Our study also considered the effect of ethnicity on the level of L-arginine and nitric oxide among pregnant women. Nitric oxide level was found to be significantly higher among Hausa/Fulani than among Igbos (p=0.04). The mechanisms underlying these racial disparities may be multifactorial and involve genetic factors, socioeconomic status, nutritional status, psychosocial stressors/ risks, and other environmental factors. Reduced nitric oxide (NO) bioavailability has been recognized as a hallmark of preeclampsia and low NO bioavailability has been reported in non-pregnant Black people [60]. A previous report indicates that microvascular characteristics of Black pregnant women may contribute to the greater risk for pregnancy-related hypertensive disorders in this population subgroup [61].
In this research study, the effect of socio-economic status of occupation of the husbands of the pregnant subjects and the level of educational attainment of the subjects on the L-arginine and nitric oxide of the subjects was determined. There were no statistically significant differences in the L-arginine and nitric oxide based on the occupation of the husbands and the level of educational attainment of the subjects. Healthy and balanced diet is quite important in life time and during pregnancy in particular. Previous report indicate that the levels of literacy affect the level of nutritional attainment of pregnant women [62] Education can play a significant role on nutrition and food consumption and can resolve safety issues particularly among pregnant women [63].

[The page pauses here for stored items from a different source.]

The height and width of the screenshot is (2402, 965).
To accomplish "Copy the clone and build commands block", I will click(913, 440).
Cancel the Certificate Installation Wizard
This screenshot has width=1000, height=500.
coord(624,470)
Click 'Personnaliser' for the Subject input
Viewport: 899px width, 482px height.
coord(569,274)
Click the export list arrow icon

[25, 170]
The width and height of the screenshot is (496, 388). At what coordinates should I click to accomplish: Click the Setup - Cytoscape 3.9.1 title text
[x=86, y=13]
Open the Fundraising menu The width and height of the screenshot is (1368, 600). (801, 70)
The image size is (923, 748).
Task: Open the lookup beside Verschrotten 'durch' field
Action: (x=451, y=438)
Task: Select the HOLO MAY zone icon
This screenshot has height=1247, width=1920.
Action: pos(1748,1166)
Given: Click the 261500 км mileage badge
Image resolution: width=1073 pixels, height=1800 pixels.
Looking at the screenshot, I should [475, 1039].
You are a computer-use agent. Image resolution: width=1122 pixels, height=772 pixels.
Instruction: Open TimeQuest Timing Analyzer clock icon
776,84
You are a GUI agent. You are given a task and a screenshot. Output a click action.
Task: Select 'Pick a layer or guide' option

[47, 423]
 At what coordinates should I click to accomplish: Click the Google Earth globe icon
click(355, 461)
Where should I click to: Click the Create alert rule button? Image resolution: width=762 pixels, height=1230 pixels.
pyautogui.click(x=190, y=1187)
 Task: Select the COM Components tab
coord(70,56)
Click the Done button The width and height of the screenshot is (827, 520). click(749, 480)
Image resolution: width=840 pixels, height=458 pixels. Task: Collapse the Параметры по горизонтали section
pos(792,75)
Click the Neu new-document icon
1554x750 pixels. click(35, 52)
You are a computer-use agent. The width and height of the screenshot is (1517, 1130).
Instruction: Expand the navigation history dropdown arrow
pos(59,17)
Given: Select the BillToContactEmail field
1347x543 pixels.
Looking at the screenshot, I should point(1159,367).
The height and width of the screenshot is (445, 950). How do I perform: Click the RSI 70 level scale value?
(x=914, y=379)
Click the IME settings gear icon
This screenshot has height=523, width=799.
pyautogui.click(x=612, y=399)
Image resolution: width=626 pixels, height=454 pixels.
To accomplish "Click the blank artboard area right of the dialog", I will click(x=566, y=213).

In conclusion, finding from this study confirmed that the level of L-arginine and nitric oxide is higher among pregnant controls compared to pregnant women. Gestational age (trimester), ethnicity, parity, and socio-economic status were also found to have effect on the level of L-arginine and nitric oxide.
We recommend that a further research need to be conducted involving a larger population of pregnant women with different gestational age, parity, ethnicity and socio-economic status.We also recommend that pregnant women found to have low level of L-arginine and nitric oxide should be given L-arginine supplements as a prophylaxis. We recommend that public enlightenment programme should be created to enlighten pregnant women on how to maintain the normal level of L-arginine and nitric oxide through taking a balance diet and food that serve as a source of L-arginine. We also recommend that pregnant women should be offered a routine L-arginine and nitric oxide test to monitor their level of L-arginine and nitric oxide.
One of the limitations of this study is that we did not compare the level of NO and L-arginine among the non-pregnant women of different ethnicity and socioeconomic status. We also did not subject the subjects and control non-pregnant woman recruited in this study to fasting for 12 hours prior blood taking because we did not want to put the pregnant subject through undue stress.